(WHAT YOU ARE ASKED TO DO)
Copy the data exactly, pictures aside.

[[ DATA RECORDS open ]]

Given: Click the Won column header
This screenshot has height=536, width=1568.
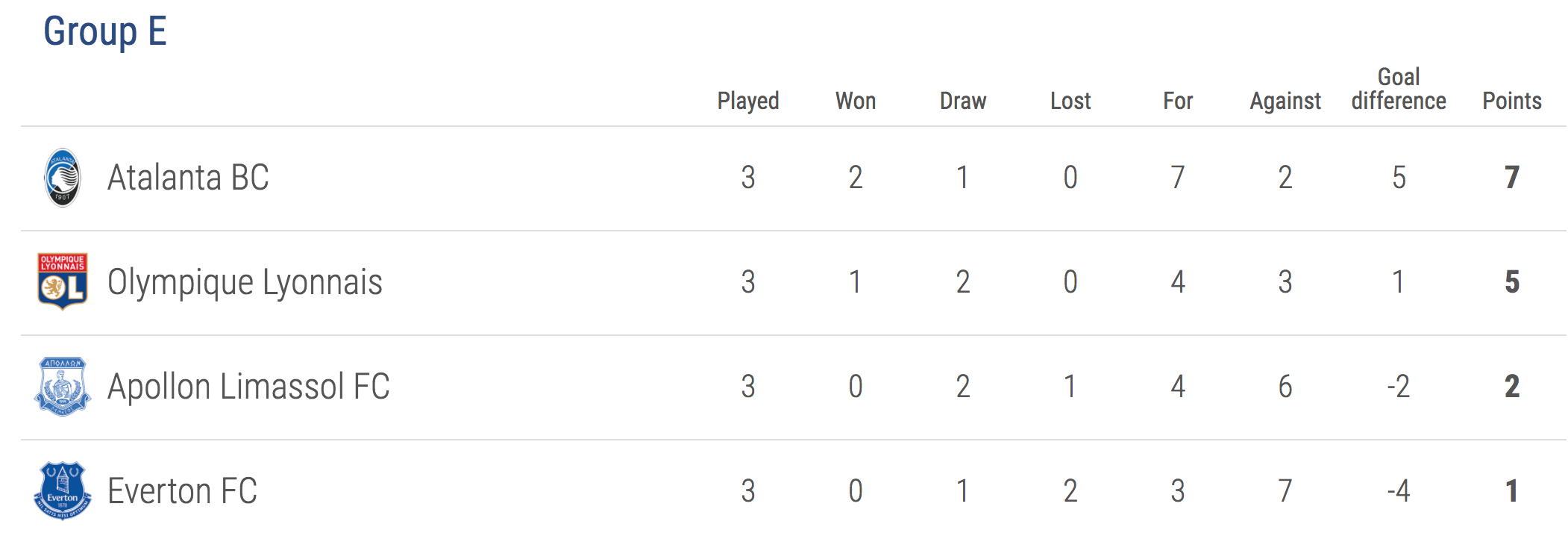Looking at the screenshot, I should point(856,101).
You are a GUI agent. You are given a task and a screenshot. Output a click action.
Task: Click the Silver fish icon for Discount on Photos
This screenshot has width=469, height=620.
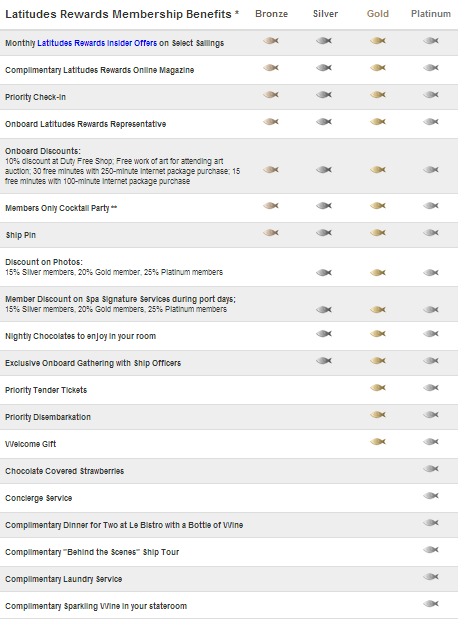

[[ DATA RECORDS closed ]]

(RESULT OF THIS EXERCISE)
Given: Click the Won column header
This screenshot has height=536, width=1568.
Looking at the screenshot, I should point(856,101).
You are a GUI agent. You are given a task and a screenshot. Output a click action.
Task: Click the Silver fish icon for Discount on Photos
This screenshot has width=469, height=620.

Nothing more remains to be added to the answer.